*Task brief*.
Two lines in the data below mark the range: the one with "Expand the Suffix dropdown" and the one with "You are a computer-use agent. Screen". Return both, along with every line between them, exactly.

++++ Data to process

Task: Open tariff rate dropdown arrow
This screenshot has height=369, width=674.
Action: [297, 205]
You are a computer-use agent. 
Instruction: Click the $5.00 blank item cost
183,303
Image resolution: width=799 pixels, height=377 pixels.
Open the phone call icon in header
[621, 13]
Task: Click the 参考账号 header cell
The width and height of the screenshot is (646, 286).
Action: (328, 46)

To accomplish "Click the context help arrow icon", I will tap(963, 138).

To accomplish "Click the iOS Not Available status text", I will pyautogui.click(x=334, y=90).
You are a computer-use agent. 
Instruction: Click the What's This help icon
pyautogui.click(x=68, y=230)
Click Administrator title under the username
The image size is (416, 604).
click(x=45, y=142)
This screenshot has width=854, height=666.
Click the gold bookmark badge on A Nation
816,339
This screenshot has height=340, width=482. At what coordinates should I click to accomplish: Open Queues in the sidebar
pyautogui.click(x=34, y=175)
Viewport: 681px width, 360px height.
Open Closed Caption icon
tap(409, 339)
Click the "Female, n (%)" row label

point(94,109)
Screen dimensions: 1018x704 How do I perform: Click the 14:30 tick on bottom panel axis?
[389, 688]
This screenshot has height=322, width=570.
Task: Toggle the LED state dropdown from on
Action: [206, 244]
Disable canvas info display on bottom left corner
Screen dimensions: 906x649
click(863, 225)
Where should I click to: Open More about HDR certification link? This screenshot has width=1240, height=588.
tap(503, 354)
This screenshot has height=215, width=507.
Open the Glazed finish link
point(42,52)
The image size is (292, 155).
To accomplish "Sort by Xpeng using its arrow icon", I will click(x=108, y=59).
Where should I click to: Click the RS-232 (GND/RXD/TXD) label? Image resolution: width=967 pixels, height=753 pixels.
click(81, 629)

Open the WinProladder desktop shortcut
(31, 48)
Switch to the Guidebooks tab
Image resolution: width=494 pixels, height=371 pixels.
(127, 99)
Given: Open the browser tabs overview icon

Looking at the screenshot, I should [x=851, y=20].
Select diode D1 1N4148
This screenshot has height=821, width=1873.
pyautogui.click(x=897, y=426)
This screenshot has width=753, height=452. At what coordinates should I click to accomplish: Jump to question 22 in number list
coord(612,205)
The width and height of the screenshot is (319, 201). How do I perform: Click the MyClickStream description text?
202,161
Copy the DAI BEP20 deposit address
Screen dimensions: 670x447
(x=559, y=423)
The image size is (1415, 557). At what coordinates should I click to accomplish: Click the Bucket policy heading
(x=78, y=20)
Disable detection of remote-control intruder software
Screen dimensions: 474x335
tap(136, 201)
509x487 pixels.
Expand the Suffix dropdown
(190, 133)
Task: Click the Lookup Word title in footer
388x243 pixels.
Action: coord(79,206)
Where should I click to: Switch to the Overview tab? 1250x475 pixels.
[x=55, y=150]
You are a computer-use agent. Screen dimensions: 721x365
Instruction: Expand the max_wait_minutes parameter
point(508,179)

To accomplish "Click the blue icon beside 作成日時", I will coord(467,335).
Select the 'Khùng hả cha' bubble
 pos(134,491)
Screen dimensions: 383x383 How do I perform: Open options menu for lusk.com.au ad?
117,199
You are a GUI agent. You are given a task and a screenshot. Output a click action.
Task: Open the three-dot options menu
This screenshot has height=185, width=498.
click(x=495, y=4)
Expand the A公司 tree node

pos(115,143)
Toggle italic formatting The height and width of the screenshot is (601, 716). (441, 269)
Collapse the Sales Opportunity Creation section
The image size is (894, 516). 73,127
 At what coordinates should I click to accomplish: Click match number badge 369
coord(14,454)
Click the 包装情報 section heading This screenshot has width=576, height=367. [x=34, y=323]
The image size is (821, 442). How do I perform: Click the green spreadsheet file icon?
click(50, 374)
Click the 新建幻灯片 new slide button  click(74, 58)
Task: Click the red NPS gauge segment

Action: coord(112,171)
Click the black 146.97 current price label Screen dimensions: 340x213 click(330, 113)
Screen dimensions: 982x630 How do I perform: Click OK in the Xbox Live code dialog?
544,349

++++++++

*Your solution*.
Expand the Suffix dropdown
(190, 133)
Task: Click the Lookup Word title in footer
388x243 pixels.
Action: coord(79,206)
Where should I click to: Switch to the Overview tab? 1250x475 pixels.
[x=55, y=150]
You are a computer-use agent. Screen dimensions: 721x365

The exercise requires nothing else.